WHAT THIS TASK INVOLVES →
Check the records below line by line. Give the count of lines with "computer", and nothing else.

Dataset entries:

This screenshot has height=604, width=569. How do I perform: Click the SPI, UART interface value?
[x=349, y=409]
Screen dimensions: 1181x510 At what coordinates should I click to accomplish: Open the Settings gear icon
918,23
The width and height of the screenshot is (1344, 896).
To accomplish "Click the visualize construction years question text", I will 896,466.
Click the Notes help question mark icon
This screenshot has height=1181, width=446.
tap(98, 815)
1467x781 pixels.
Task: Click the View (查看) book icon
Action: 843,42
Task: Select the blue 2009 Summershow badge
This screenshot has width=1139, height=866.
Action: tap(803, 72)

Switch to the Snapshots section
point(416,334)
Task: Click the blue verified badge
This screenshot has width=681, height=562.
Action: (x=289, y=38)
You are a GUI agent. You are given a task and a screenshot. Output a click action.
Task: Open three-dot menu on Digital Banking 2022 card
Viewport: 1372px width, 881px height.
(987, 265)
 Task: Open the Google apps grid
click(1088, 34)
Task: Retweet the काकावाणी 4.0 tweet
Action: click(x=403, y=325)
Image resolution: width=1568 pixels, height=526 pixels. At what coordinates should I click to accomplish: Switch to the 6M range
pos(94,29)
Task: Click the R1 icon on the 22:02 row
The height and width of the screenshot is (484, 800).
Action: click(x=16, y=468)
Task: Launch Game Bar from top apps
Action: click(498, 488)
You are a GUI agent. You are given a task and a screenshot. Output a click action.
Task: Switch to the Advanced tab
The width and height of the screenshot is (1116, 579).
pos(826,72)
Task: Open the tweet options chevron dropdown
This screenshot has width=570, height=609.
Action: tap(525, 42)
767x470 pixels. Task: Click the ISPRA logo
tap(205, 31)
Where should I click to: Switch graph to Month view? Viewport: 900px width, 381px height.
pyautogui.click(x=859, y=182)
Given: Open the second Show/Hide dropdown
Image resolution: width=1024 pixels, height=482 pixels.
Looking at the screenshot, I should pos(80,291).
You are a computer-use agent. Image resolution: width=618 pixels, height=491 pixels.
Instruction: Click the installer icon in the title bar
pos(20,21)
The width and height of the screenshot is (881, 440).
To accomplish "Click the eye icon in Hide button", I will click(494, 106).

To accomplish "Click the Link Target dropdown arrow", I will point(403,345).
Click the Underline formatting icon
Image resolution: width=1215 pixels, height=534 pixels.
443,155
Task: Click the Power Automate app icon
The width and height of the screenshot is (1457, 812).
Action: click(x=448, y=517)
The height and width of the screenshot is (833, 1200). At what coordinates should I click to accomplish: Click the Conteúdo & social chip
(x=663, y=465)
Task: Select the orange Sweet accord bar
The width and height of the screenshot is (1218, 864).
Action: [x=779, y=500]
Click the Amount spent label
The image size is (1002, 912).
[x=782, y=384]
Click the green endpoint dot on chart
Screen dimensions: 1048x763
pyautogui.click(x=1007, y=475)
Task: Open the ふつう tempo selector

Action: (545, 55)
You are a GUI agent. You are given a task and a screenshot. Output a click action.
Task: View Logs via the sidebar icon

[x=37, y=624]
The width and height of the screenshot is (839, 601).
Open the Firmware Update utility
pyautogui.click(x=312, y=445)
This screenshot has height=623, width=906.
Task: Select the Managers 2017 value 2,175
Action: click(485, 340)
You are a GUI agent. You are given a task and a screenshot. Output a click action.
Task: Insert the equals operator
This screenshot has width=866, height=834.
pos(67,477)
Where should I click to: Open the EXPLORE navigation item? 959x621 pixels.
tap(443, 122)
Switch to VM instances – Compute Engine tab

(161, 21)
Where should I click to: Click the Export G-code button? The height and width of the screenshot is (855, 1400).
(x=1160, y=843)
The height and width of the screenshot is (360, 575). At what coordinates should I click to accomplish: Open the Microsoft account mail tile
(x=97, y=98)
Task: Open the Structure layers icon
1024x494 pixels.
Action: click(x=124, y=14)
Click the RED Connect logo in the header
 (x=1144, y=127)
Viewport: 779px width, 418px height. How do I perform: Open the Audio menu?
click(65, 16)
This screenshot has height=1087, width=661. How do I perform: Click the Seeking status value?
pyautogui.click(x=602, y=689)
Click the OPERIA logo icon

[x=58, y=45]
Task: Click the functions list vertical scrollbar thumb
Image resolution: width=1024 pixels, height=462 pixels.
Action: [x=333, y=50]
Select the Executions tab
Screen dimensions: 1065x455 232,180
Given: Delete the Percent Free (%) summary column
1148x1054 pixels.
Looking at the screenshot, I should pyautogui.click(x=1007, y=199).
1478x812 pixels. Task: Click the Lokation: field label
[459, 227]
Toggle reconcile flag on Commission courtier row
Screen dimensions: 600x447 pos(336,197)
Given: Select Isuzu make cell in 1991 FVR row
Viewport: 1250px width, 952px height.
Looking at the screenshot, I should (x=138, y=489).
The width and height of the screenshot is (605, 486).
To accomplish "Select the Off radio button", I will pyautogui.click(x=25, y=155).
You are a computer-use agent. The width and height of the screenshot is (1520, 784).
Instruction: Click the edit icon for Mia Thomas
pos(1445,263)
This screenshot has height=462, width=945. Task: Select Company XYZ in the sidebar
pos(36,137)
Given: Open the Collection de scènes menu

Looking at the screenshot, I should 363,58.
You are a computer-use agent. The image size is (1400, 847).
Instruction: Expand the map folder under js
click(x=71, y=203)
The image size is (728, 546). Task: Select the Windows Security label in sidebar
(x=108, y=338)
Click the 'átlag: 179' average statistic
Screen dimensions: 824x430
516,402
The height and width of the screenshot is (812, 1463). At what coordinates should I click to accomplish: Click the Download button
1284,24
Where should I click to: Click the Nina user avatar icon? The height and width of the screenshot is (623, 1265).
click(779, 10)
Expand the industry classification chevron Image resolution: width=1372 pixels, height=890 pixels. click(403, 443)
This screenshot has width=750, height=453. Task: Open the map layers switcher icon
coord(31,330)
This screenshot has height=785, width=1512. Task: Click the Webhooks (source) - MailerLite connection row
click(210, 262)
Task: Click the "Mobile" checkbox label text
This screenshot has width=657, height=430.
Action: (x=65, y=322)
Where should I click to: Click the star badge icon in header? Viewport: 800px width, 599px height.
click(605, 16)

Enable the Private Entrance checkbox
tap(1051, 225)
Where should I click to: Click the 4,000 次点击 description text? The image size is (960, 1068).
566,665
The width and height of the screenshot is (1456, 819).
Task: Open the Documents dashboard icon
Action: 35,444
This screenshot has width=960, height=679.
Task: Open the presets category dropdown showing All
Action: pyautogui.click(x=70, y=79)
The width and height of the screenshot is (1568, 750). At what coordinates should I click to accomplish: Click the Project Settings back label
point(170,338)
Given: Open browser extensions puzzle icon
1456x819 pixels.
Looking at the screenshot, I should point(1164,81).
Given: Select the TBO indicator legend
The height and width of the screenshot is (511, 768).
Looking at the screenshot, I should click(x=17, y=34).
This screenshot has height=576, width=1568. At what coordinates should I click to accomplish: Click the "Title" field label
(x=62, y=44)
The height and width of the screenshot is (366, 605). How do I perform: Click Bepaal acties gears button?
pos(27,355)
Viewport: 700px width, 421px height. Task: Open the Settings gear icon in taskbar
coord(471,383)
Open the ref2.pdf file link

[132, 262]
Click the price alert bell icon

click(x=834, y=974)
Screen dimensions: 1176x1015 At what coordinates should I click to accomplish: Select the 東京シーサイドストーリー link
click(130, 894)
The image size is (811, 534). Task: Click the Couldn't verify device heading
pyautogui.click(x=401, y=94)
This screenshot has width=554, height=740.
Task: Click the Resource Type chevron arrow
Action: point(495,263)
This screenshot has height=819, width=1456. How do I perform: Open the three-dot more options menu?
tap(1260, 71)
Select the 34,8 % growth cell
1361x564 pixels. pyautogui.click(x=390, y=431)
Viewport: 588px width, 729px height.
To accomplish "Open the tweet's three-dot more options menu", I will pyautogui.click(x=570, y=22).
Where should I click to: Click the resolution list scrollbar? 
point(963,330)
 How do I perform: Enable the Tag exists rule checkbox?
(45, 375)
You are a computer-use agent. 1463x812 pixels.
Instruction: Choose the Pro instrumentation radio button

FINISHED TASK →
4